An RGB color space is defined by:
 Chromaticity coordinates of the red, green, and blue additive primaries.
 Chromaticity of the white point, which is usually a standard illuminant.
 The transfer function, also known as the tone response curve (TRC) or gamma, that maps chromaticity to tristimulus values.

An RGB color space uses primaries based on the RGB color model. Mixing of the three primaries in different proportions then creates the perception of colors other than the primaries. Applying Grassmann's law of light additivity, the range of colors that can be produced are those enclosed within the triangle on the chromaticity diagram defined using the primaries as vertices. The TRC and white point further define the possible colors, creating a volume of encodable colors enclosed within the 3D-triangle.

The primary colors are usually specified in terms of their xyY chromaticity coordinates, though the uʹ,vʹ coordinates from the UCS chromaticity diagram may be used. Both xyY and uʹ,vʹ are derived from the CIE 1931 color space, a device independent space also known as XYZ which covers the full gamut of human-perceptible colors visible to the CIE 2° standard observer.

Applications

RGB color spaces are well-suited to describing the electronic display of color, such as computer monitors and color television.

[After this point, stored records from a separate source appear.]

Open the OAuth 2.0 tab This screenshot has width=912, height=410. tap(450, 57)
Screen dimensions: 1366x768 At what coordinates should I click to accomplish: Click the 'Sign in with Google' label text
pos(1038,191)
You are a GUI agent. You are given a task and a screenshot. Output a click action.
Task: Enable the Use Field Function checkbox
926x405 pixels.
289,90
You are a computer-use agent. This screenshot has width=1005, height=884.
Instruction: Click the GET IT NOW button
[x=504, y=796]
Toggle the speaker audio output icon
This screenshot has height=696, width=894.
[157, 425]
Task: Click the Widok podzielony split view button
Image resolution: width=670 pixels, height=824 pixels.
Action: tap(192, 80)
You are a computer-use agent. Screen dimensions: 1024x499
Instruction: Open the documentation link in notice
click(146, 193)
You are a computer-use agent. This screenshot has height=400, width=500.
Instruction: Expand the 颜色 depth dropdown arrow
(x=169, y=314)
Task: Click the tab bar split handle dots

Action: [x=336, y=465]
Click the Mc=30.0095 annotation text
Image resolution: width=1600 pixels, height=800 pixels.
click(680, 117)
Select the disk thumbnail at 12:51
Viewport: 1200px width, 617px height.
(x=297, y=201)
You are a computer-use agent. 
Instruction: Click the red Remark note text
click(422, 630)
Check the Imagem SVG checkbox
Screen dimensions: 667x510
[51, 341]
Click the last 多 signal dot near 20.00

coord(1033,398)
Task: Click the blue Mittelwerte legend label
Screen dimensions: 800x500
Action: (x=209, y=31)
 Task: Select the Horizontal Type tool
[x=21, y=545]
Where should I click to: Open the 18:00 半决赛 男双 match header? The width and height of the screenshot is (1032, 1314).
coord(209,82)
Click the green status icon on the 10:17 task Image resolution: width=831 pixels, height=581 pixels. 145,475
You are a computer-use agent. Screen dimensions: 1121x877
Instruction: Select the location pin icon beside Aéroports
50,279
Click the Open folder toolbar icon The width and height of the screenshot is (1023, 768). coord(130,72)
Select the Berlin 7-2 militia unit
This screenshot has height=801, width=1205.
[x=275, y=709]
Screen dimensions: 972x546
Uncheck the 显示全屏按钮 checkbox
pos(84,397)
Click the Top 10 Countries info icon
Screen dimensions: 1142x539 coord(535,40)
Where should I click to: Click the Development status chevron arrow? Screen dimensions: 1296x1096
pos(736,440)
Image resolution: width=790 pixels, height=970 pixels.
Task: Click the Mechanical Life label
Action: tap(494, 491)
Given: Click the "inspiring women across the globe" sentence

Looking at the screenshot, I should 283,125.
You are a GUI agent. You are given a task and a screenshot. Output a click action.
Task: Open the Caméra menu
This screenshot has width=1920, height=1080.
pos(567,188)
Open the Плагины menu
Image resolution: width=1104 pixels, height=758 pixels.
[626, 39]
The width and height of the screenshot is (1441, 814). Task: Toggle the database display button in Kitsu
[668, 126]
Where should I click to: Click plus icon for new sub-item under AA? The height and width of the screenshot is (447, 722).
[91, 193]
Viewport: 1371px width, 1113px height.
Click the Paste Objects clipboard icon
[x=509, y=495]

These devices often reproduce colours using an array of red, green, and blue phosphors agitated by a cathode ray tube (CRT), or an array of red, green, and blue LCDs lit by a backlight, and are therefore naturally described by an additive color model with RGB primaries.

Early examples of RGB color spaces came with the adoption of the NTSC color television standard in 1953 across North America, followed by PAL and SECAM covering the rest of the world. These early RGB spaces were defined in part by the phosphor used by CRTs in use at the time, and the gamma of the electron beam. While these color spaces reproduced the intended colors using additive red, green, and blue primaries, the broadcast signal itself was encoded from RGB components to a composite signal such as YIQ, and decoded back by the receiver into RGB signals for display.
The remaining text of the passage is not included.